What is XAI? How to Apply XAI
If you believe the reports, AI is simply uploading big data, running an AI algorithm, and getting results. Unfortunately, it is not that simple. Practical methods to apply AI are often limited to guidelines on choosing the right AI algorithm. As a result, AI solutions are black boxes, with unclear scope, that are not trusted by the workforce and not integrated into the organization's strategy cycle.
This article provides practical guidelines to create a sustainable AI solution that is integrated into the organization's strategy development cycle and uses explanations to guide humans in a plan-do-check-act process. The result is an XAI solution combining symbolic reasoning — business rules — to deal with common-sense knowledge and machine learning — statistics — to deal with uncertainty. In AI terms this is named a 'hybrid solution'.
Any easy-to-remember six-step process merits some warnings. This is a generalized method, and blindly following a generalized method as a recipe on a specific case never yields good results. Understanding the underlying knowledge and thinking about how to best apply it in a specific situation will. So, when applying this method, make sure to understand the motivation behind each step and assess how to apply each step to your specific case. Furthermore, the steps need not be applied linearly; instead they may be revisited as often as needed.
Step 1: Concept Model Definition
It all starts by agreeing, as a business, on the meaning of the important concepts in your business. A business that can't state clearly who they target and what it means to be successful is unlikely to be efficient, effective, and successful in the application of AI and decision-support systems.
For most businesses, a returning customer is an important concept. If we use AI to predict the likelihood of a new customer becoming a returning customer, how do we define clearly what a returning customer is? A well-defined business concept should be SMART (Specific, Measurable, Achievable, Realistic, and Timebound). Is it a customer who ordered within two months after their first order and placed the last order within the past 12 months? This example demonstrates that SMART definitions form the basis for a good scope definition, result in concepts with a clear and distinct meaning, and relate a concept to other important concepts.

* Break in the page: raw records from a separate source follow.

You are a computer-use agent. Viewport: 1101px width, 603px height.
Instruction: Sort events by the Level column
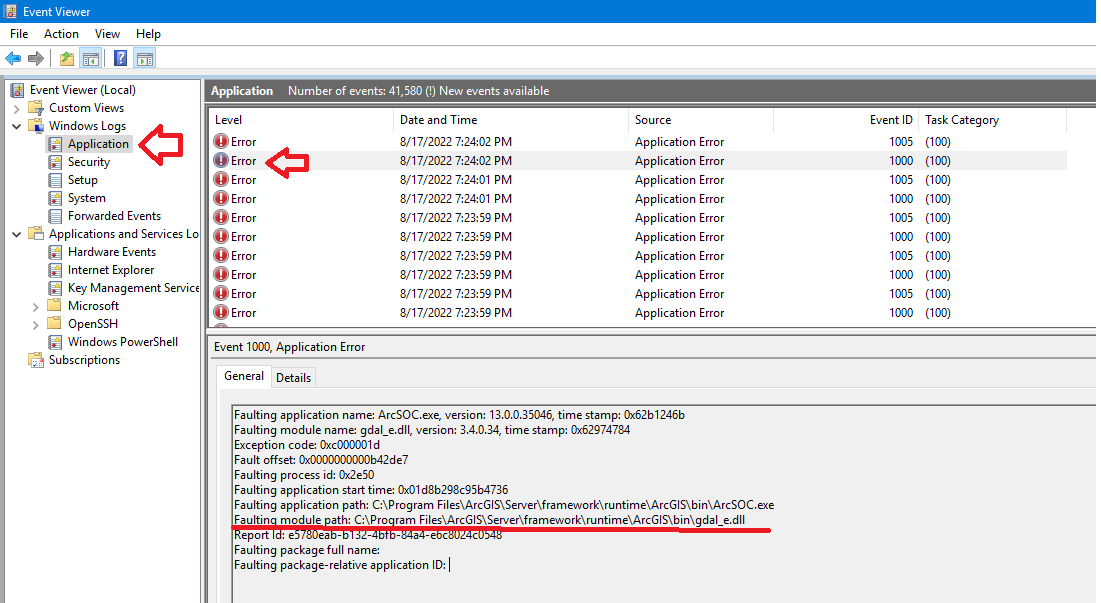(x=228, y=119)
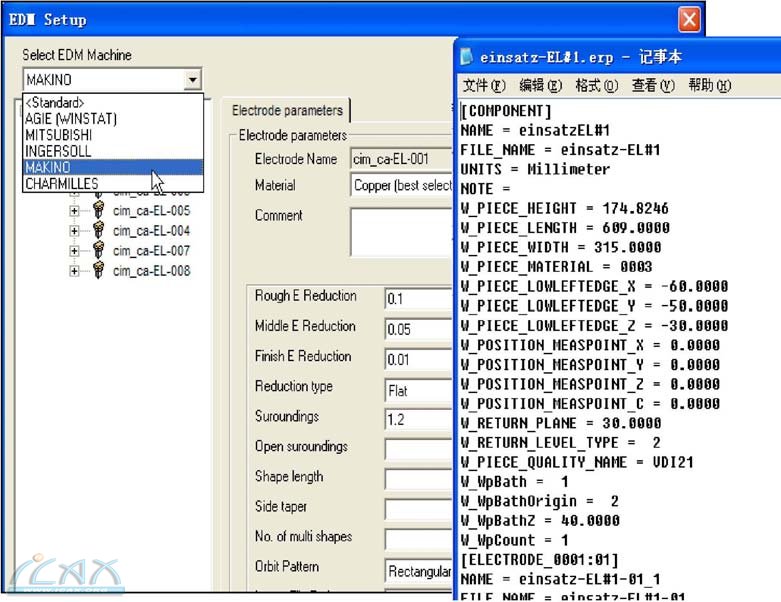The height and width of the screenshot is (602, 781).
Task: Switch to the Electrode parameters tab
Action: [x=285, y=111]
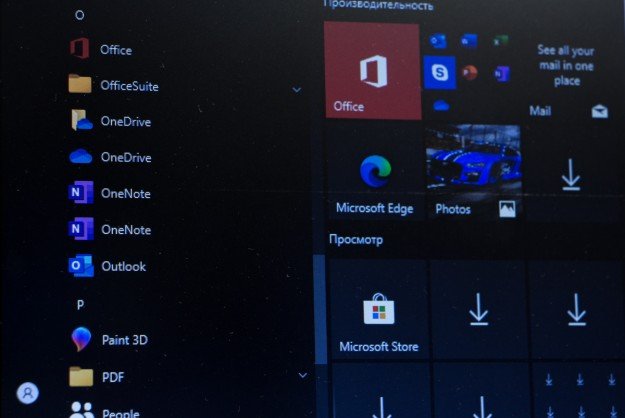Open the Microsoft Edge tile
The image size is (625, 418).
point(375,173)
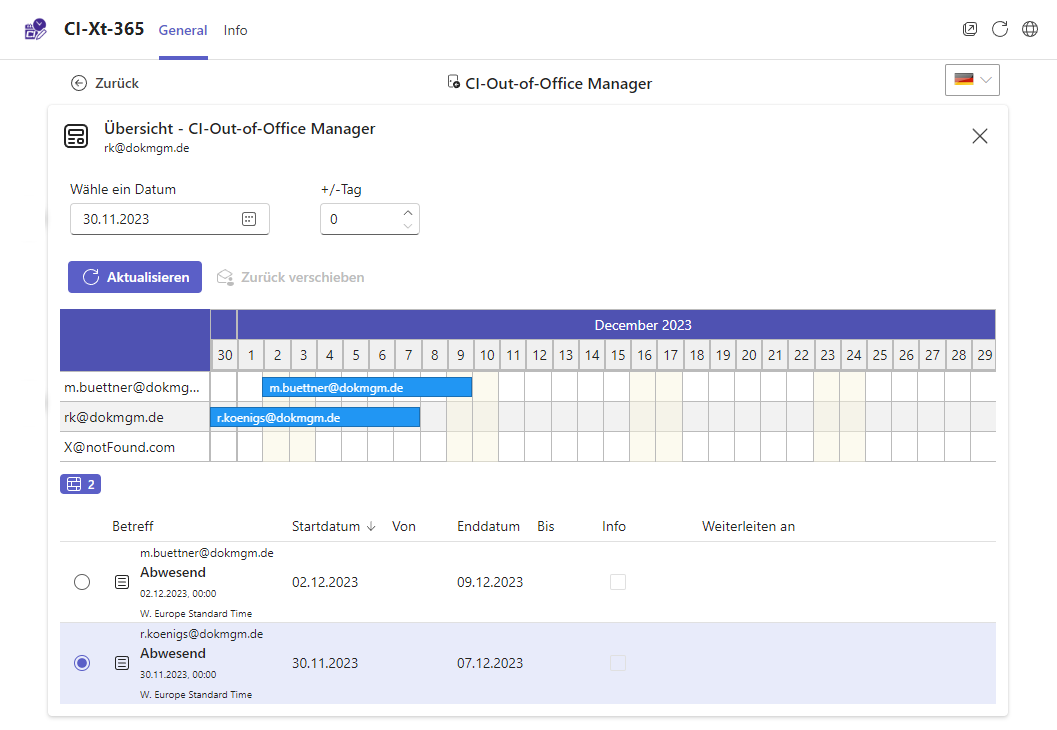Click m.buettner's blue absence bar in timeline

point(366,387)
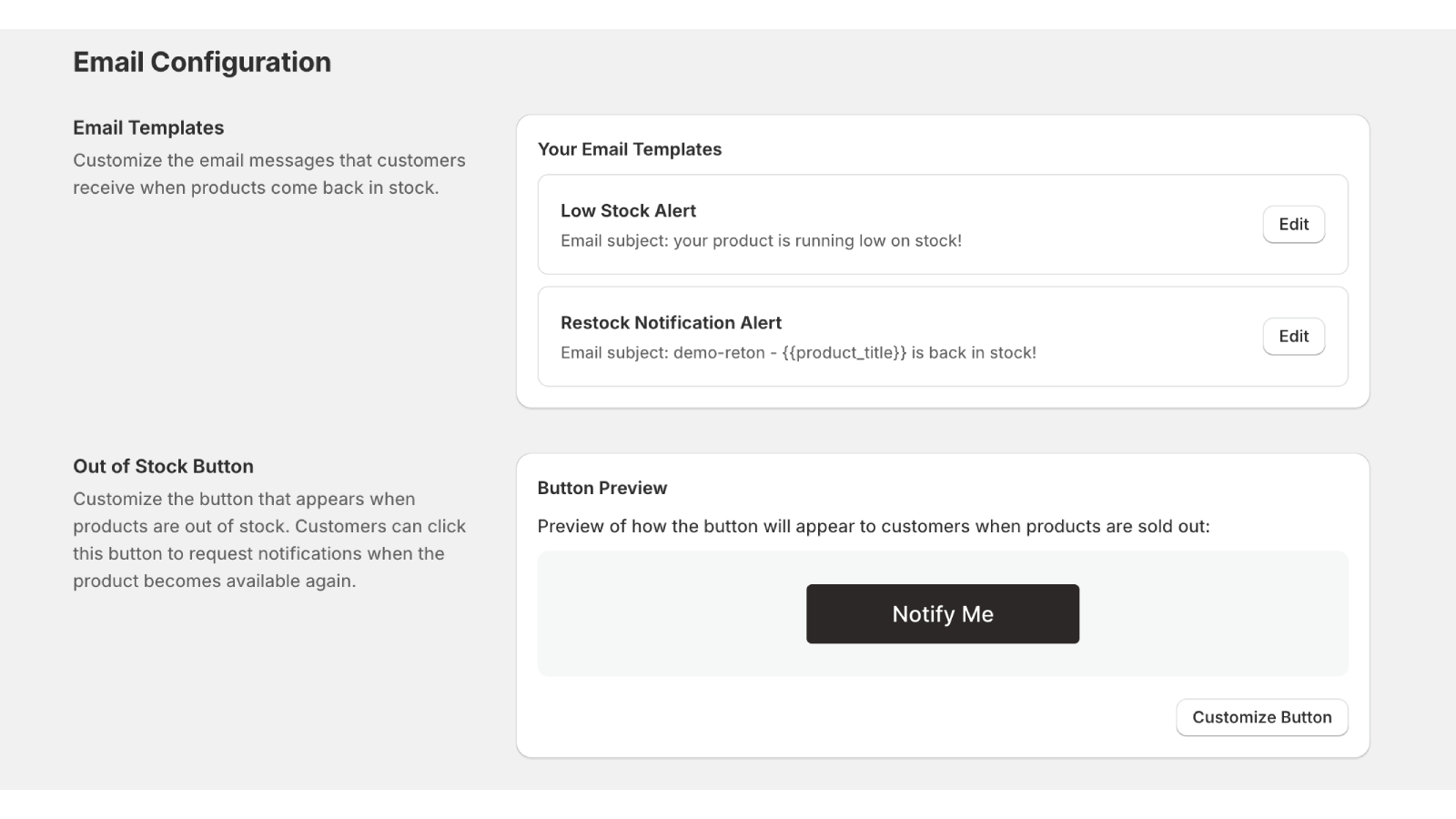Image resolution: width=1456 pixels, height=819 pixels.
Task: Select the Restock Notification Alert title
Action: 671,323
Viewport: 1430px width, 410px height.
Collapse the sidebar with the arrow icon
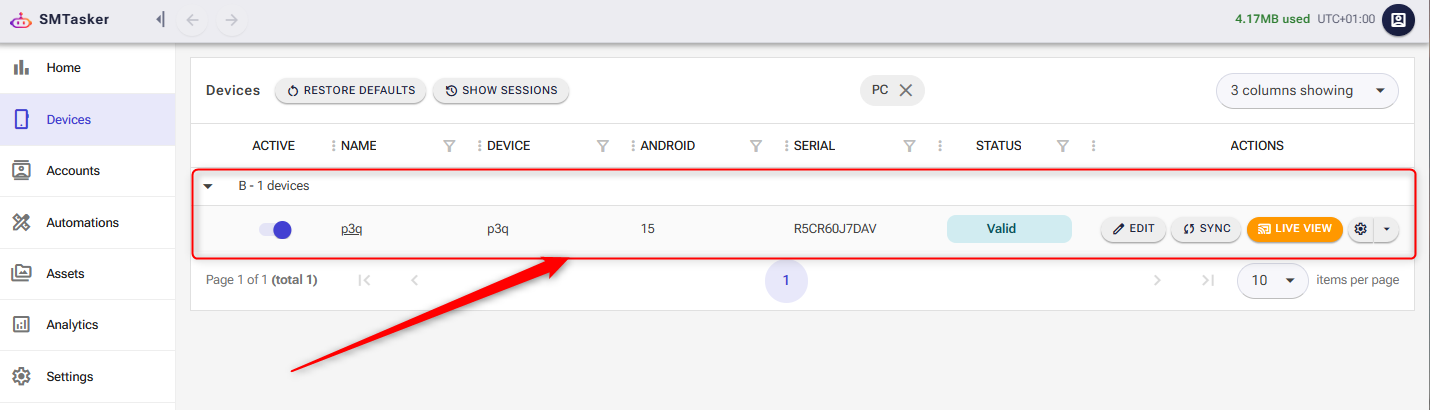pyautogui.click(x=160, y=20)
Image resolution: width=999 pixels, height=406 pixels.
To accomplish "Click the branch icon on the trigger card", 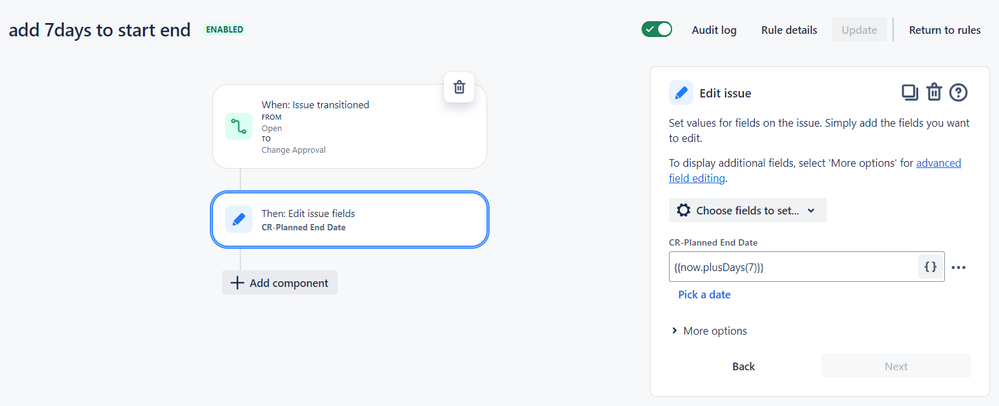I will coord(238,126).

In my experience, businesses that have well-defined concepts are better at communicating with their customers, partners, and technology departments and, therefore, are more successful in finishing technology projects, including AI innovations.
Step 2: Task Definition
To collect the right data, you have to understand the task that you want to support. I recommend that you always start with a basic statistical analysis on the available data. This opens the conversation and discussion in the organization and will lead to better understood and defined concepts.
In our returning customer example, a distribution of orders in time may confirm that, indeed, when customers wait more than 3 months to place a second order it is unlikely that they will return. But what predicts that they will return when they place a first order?
The business is likely to have some good ideas and some preconceptions, which need to be brainstormed, analyzed, and tested. Are multiple outcomes acceptable, or do you need just one outcome? Is the result of the task a classification, a ranking, or a number? Agreeing on these questions is important for step 4.
Step 3: Data Collection
The good news about this decade is that most organizations are already collecting data. Are we collecting the right data for our objectives? Most of the time, data is collected for administrative purposes and not for predictive purposes. For predictions we may need to collect more data or get new data sources.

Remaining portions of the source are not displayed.